Così ora Loccioni, per gestire meglio le produzioni non programmabili delle fonti rinnovabili, si è associata con Samsung ed Enel per la prova e commercializzazione di sistemi di accumulo elettrico massivo, cominciando con installarne due basati su batterie al litio da 5,5 kWh l’una, alla Leaf House, portando così l’utilizzo diretto dell’energia solare all’80%. In seguito arriverà un gruppo, grande come un container, da 250 kWh di capacità, per gli usi industriali.

Ma non basta ancora. Spiega Loccioni: “Con un accordo con Comune, Provincia e Regione, abbiamo ripulito e rimesso nel letto originale, a nostre spese, i due chilometri più vicini ai nostri impianti del corso del fiume Esino, abbandonati a loro stessi da decenni. Gli enti pubblici potranno ora costruire una pista ciclabile, giardini e zone balneari lungo gli argini, riconsegnando il fiume alla popolazione e creando posti di lavoro. E noi, oltre a rendere più sicura dalle alluvioni la nostra azienda, possiamo adesso realizzare lungo il fiume altre due centrali idroelettriche ad acqua corrente per ulteriori 85 kW, mentre, con il materiale vegetale recuperato durante la pulizia, potremo alimentare per anni una centrale a biomasse, così da fornire ulteriore calore ed elettricità per i nostri consumi. Quanto risparmieremo in metano, finirà in un fondo destinato a mantenere il territorio lungo il fiume pulito e in ordine».
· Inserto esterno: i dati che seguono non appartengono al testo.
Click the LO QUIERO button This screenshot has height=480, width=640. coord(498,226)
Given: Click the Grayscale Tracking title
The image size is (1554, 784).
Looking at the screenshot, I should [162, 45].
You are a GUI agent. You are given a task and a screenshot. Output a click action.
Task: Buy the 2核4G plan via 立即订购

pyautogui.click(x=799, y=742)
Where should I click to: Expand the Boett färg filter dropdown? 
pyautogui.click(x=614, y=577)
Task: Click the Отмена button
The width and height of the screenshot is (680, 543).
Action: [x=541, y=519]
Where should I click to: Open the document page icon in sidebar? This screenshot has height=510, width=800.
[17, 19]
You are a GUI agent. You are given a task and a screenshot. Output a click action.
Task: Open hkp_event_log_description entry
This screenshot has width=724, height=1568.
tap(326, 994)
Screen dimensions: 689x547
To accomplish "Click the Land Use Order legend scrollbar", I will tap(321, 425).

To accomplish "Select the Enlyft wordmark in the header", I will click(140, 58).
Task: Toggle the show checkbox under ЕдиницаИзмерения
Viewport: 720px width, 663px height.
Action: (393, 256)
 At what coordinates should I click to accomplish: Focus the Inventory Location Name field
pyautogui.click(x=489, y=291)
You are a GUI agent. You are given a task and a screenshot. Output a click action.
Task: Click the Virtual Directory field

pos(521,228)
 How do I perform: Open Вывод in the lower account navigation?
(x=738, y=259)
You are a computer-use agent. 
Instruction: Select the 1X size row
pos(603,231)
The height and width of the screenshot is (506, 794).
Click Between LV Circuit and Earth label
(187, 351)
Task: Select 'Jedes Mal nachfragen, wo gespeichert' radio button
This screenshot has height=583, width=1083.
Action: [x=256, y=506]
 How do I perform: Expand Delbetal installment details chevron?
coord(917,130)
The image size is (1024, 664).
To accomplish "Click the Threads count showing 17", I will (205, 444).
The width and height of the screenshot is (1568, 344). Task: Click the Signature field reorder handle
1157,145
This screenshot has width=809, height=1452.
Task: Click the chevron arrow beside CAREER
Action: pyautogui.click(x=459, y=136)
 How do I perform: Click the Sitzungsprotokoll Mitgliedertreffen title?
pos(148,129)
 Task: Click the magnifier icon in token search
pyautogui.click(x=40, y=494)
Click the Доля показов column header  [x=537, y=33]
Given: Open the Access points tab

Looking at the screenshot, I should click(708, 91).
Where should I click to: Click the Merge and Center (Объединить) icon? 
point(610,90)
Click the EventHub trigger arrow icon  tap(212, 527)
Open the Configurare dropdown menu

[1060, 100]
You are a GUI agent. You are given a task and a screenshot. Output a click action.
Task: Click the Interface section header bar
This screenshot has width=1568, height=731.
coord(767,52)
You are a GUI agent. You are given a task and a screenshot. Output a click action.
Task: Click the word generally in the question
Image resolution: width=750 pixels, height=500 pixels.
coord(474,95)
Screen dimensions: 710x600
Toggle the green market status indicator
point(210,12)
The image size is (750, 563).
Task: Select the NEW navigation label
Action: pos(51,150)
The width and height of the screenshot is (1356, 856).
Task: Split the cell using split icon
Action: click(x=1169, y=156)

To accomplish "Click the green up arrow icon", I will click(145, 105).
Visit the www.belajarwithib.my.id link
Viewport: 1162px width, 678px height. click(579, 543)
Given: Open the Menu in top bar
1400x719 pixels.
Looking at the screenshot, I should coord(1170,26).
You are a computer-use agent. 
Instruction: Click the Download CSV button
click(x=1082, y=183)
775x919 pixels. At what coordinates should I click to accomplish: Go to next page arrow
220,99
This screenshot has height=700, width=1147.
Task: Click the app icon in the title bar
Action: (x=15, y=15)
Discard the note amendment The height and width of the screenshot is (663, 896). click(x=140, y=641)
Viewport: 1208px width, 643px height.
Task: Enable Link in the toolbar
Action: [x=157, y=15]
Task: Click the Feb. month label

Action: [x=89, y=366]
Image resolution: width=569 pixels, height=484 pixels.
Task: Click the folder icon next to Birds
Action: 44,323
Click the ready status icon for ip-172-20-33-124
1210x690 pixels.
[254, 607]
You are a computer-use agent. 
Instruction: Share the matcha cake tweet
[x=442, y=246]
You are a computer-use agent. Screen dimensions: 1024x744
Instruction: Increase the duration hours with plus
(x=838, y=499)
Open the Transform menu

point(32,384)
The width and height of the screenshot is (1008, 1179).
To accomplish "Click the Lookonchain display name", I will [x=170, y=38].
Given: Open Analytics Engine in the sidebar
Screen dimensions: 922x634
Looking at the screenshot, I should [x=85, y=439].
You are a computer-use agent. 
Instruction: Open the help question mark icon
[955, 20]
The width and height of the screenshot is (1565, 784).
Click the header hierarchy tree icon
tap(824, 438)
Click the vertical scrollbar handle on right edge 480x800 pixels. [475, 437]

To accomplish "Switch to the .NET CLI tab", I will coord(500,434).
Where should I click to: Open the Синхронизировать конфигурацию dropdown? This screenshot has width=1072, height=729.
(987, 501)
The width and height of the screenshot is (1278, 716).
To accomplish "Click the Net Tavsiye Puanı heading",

Le centrali lungo l’Esino intercettano una minima parte della portata del fiume, fornendo un’energia molto economica e continua (anche se con variazioni stagionali), a impatto ambientale quasi nullo. È una soluzione, che nel territorio italiano, ricco di acque e di dislivelli, potrebbe essere molto di più imitata.

Infine, entro il 2015, si aggiungerà un altro impianto fotovoltaico da 250 kW. Tutta questa energia da sole, biomasse e acque porterà la quota di autoproduzione della Loccioni al 60% entro la fine del 2015, mentre la loro nuova sede, in costruzione sull’altra sponda dell’Esino, diventerà il primo edificio industriale in Italia, e forse nel mondo, ad essere alimentato completamente da un mix di energie rinnovabili, sostenibili e, soprattutto, a chilometri zero.